Conor Stakelum

Personal information
- Native name: Conchur Steaclúm (Irish)
- Born: 1968 (age 57–58) Borrisoleigh, County Tipperary, Ireland

Sport
- Sport: Hurling
- Position: Left wing-forward

Club
- Years: Club
- Borris–Ileigh

Club titles
- Tipperary titles: 1
- Munster titles: 1
- All-Ireland Titles: 1

Inter-county
- Years: County / Apps (scores)
- 1988-1995: Tipperary / 7 (1-9)

Inter-county titles
- Munster titles: 3
- All-Irelands: 1
- NHL: 1
- All Stars: 0

= Conor Stakelum =

Irish hurler and selector

Conor Stakelum (born 1968) is an Irish hurling selector and former player. He is a former selector with the Tipperary senior team.

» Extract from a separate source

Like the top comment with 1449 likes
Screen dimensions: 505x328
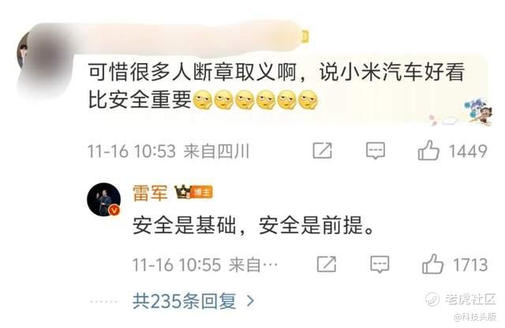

Born in Borrisoleigh, County Tipperary, Stakelum was born into a family that had a strong association with hurling. His uncle, Pat Stakelum, was an All-Ireland-winning captain with Tipperary in 1949. Stakelum quickly became involved with the Borris–Ileigh team at underage levels, winning minor and under-21 county championship medals. He quickly progressed onto the senior club team and won a set of All-Ireland, Munster and county senior championship medals during the 1986-87 season.

Stakelum made his debut on the inter-county scene at the age of seventeen when he joined the Tipperary minor team in 1986. After little success in this grade he progressed onto the under-21 team, winning an All-Ireland medal in 1989. Stakelum made his senior debut during the 1987-88 league and collected a National Hurling League medal in his debut season. He was on and off the senior panel over the next few years, but claimed an All-Ireland medal on the field of play in 1991. Stakelum also won three Munster medals as a non-playing substitute. After playing his last game for Tipperary in August 1993, he was recalled to the panel for one final season in 1995.

His brother, Richard Stakelum, and his first cousins, Bobby and Aidan Ryan, also enjoyed All-Ireland success with Tipperary.

Stakelum was also selected on several Munster inter-provincial teams. He was a member of the panel in 1989 and 1991, however, he failed to win a Railway Cup medal.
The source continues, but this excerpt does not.